Neun Monate vor seinem Tod hatte ich ihn in Chesubet in den Cherangani-Hills besucht. Eine kleine Farm im Niemandsland. Kein Strom, kein Wasser, keine Kanalisation. Dort lebte er zurückgezogen mit seiner Frau und drei Kindern. Richard Chelimo kam gerade von der Dorfbar, obwohl es erst morgens um 11 Uhr war. Er
sah aus wie 40, mit aufgedunsenem Gesicht und blutunterlaufenen Augen. Und dabei war er erst 27.

Ein anderes Opfer des Alkohols: William Sigei. 1994 lief der Mann aus der Teemetropole Kericho in Oslo einen Weltrekord über 10.000 m, 1993 und 1994 wurde er Crossweltmeister. Zwei Jahre später war er weg vom Fenster.

Der Marathonmann, der schnell lief und schnell starb Samuel Kamau Wanjiru, der Marathon-Olympiasieger von 2008, war ein Mann der Extreme: ein extrem begnadeter Läufer und ein extrem unsicherer, junger Mann.
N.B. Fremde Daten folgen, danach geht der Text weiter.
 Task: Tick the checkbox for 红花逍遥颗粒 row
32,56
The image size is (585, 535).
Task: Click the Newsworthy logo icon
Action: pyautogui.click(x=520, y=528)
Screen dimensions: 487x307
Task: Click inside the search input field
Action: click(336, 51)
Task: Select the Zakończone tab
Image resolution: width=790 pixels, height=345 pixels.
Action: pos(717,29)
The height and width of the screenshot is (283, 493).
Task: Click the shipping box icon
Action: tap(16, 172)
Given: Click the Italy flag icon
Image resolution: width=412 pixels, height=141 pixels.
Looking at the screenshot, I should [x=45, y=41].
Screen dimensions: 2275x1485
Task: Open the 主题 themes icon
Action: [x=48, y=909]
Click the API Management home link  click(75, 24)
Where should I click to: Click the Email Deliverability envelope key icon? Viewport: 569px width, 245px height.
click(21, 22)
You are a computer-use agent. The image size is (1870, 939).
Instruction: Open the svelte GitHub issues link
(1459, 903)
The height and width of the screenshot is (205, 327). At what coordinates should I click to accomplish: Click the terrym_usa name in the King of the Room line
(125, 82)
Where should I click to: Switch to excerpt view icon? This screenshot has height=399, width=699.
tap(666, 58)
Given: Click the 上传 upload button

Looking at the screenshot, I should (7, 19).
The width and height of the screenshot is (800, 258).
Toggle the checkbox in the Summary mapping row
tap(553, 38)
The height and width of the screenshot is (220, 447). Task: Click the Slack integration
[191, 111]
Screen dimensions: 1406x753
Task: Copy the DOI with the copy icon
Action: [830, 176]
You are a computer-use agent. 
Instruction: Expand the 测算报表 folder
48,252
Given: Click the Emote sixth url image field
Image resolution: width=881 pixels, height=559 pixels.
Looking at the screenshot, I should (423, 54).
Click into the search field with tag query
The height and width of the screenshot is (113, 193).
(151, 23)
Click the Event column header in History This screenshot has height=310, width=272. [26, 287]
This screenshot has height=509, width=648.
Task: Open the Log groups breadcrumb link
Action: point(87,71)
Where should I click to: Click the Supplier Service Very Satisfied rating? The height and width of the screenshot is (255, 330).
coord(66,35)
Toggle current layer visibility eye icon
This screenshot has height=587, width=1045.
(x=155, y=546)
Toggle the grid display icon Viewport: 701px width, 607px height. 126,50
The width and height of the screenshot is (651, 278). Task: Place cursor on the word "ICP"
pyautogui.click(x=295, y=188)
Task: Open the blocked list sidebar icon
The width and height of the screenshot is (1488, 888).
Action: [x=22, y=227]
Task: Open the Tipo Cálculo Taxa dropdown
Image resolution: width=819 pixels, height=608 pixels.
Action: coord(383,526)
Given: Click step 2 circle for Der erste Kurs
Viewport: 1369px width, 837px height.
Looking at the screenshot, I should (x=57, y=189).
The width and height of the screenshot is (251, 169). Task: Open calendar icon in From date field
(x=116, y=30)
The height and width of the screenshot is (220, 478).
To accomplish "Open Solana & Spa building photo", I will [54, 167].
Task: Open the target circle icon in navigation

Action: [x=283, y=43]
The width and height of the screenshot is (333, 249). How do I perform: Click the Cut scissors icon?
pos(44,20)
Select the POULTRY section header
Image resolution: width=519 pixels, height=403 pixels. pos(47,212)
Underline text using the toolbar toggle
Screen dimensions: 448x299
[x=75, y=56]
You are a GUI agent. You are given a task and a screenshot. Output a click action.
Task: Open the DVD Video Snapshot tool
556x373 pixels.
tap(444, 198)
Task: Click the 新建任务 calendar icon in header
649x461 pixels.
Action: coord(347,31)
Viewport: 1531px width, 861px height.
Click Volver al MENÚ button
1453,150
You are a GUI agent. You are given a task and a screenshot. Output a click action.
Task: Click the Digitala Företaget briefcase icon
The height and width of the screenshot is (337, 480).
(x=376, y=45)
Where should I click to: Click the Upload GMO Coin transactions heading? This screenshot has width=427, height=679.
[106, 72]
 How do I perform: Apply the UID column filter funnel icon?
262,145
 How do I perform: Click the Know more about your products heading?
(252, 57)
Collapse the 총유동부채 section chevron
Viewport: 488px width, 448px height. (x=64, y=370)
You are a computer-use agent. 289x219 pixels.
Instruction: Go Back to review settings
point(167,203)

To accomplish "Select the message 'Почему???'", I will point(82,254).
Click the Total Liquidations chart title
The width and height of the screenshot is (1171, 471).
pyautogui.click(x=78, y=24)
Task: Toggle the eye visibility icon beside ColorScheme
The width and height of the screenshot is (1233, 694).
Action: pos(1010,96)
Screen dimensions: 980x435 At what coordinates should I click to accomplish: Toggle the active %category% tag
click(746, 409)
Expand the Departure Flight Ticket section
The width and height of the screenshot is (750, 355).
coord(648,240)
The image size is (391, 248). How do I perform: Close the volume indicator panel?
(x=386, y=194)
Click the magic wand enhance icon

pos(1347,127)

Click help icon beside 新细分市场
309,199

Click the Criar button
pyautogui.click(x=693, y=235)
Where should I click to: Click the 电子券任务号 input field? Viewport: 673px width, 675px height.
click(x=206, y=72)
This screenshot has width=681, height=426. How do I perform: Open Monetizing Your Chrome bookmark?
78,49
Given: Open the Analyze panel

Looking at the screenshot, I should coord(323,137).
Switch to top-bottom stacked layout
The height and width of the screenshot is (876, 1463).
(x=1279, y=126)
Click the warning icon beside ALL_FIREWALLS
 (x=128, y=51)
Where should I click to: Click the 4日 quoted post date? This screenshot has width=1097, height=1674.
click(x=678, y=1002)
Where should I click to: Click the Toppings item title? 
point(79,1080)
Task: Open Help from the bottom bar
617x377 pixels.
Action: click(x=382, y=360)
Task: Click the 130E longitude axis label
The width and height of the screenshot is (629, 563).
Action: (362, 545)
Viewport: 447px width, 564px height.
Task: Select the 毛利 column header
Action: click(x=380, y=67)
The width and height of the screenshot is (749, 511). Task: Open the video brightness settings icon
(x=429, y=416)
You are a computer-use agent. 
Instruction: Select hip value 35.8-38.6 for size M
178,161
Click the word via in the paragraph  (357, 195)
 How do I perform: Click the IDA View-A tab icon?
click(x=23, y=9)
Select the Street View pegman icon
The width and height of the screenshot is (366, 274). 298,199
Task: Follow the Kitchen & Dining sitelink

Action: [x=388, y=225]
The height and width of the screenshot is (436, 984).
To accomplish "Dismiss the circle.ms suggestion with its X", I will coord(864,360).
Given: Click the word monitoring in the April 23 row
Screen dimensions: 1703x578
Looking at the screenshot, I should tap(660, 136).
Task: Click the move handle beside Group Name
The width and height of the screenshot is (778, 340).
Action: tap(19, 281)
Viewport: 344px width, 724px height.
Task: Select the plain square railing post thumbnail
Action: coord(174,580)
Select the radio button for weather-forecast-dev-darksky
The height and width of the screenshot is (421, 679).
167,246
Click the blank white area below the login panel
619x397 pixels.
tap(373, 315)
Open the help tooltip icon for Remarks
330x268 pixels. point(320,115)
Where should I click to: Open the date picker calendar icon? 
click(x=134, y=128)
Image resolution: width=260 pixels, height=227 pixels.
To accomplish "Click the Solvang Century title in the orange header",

Am 16. Mai 2011 starb er durch einen Sturz vom Balkon seines Hauses. Auch mehr als ein Jahr nach
seinem Tod ist unklar, ob es ein Unfall war oder Mord. Die letzten polizeilichen Ermittlungen, die publik wurden, gingen von einem Unfall aus. Doch jetzt hat der niederländische Journalist Frits Cinjin ein Buch geschrieben, das die Unfallthese mithilfe eines medizinischen Experten aus Alkmaar anzweifelt.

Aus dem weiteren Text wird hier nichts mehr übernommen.